Jorge Detona

Personal information
- Full name: Jorge Daniel Detona
- Date of birth: 21 May 1986 (age 38)
- Place of birth: Buenos Aires, Argentina
- Height: 1.82 m (6 ft 0 in)
- Position(s): Forward

Senior career*
- Years: Team / Apps / (Gls)
- Club Social y Deportivo Federacion
- 2007: Colegiales (Argentina)
- 2008: Deportivo Maipú / 1 / (0)
- 2008: Guaymallén / 22 / (3)
- Andes Talleres
- 2010: Naval / 3 / (1)
- 2011: Colegiales (Argentina)
- 2011-2012: Huracan Las Heras / 27 / (7)
- 2012-2013: Andes Talleres / 25 / (9)
- 2013-2014: Alianza Coronel Moldes / 15 / (1)
- 2014: Nacional Potosí / 3 / (0)
- 2015-2016: Güemes / 30 / (13)
- 2016: Juventud Alianza / 9 / (2)
- 2017: Olmedo /  / (19)
- 2018: Gualaceo /  / (10)
- 2019: Manta /  / (5)
- 2020: Olmedo / 8 / (1)

= Jorge Detona =

Argentine footballer

Jorge Daniel Detona (born 21 May 1986) is an Argentine footballer who is last known to have played as a forward for Olmedo.

==Career==

At the age of 15, Detona debuted for Club Social y Deportivo Federacion in the Argentine sixth division.

Before the 2008 season, he signed for Argentine third division side Deportivo Maipú.
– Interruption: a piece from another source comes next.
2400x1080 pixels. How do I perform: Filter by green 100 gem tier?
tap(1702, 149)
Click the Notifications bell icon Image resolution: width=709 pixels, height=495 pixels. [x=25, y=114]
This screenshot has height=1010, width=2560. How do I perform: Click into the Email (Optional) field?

Before the 2010 season, he signed for Naval in the Chilean second division after playing for Argentine fifth division club Andes Talleres but left due to the 2010 Chile earthquake.

In 2014, Detona signed for Nacional Potosí in the Bolivian top flight after playing for Argentine fourth division team Alianza Coronel Moldes, where he made 3 league appearances and scored 0 goals.

Before the 2017 season, he signed for Olmedo in Ecuador after playing for Argentine fourth division outfit Juventud Alianza.

In 2018, Detona signed for Gualaceo in the Ecuadorian second division after almost signing for DPMM, Brunei's most successful club.

In 2020, he signed for Olmedo in the Ecuadorian top flight, where he made 8 league appearances and scored 1 goal.